[INPUT]:
-----

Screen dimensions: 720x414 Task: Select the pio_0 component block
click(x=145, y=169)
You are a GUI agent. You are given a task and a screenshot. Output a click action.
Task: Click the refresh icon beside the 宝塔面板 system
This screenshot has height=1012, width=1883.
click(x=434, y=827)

-----

Could you please reproduce each record exactly, leaving nothing out?

Screen dimensions: 720x414 Task: Select the pio_0 component block
click(x=145, y=169)
You are a GUI agent. You are given a task and a screenshot. Output a click action.
Task: Click the refresh icon beside the 宝塔面板 system
This screenshot has height=1012, width=1883.
click(x=434, y=827)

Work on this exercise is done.